◆ PROBLEM STATEMENT ◆
An exact copy of every entry is required, minus the pictures.

◆ INFORMATION PROVIDED ◆

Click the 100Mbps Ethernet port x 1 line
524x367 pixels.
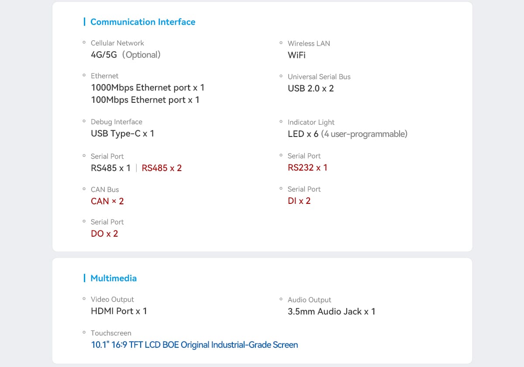[x=145, y=100]
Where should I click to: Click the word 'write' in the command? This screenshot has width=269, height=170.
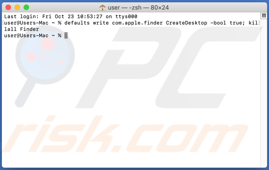pyautogui.click(x=101, y=23)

◆ ANSWER SECTION ◆
Click the 100Mbps Ethernet port x 1 line
524x367 pixels.
[x=145, y=100]
Where should I click to: Click the word 'write' in the command? This screenshot has width=269, height=170.
pyautogui.click(x=101, y=23)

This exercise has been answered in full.